Phenylethyl alcohol and related compounds are able to inhibit the reproduction of DNA viruses but not the reproduction of RNA viruses in tissue culture. Since phenylethyl alcohol and particularly the analogous compounds P-nitrophenylethyl alcohol and phenylpropyl alcohol have a high toxicity for tissue cultures, an attempt was made to attain a similar inhibition of virus synthesis but a lower level of toxicity through administration of the glycosides of these aromatic alcohols.
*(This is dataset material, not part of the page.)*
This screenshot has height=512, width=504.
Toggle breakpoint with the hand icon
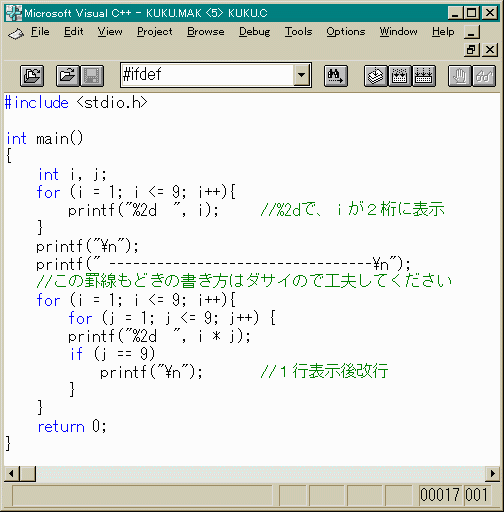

For this purpose the following glycosides were synthesized: Phenylethyl galactoside; P-Nitrophenylethyl galactoside; Phenylpropyl galactoside; Phenylethyl glucoside; Phenylethyl glucuronide. The corresponding glycosidases, β-galactosidase, β-glucosidase and β-glucuronidase could be detected and their activity measured in monkey kidney and HeLa cell tissue cultures. In addition, it was possible to localize the enzyme activities histochemically by using glycosides of 4-methylumbelliferone. The effect of the synthesized glycosides on the reproduction of DNA viruses (Vaccinia virus, Herpes simplex virus, SV-40) and RNA viruses (Poliovirus type 1) was investigated. The efficacy of the glycosides is dependent upon the type of glycone. The galactosides have the greatest inhibitory effect while the glucuronide of phenylethyl alcohol shows no effect at all on the replication of Vaccinia virus. The glycosides investigated possess a lower toxicity than the free alcohol; HeLa cells are more sensitive towards the compounds than monkey kidney cells. The use of virus inhibiting compounds in the form of glycosides therefore makes it possible for the active substances to be brought into the cell in a non-toxic form and to be transformed into the active compound by the cell enzymes.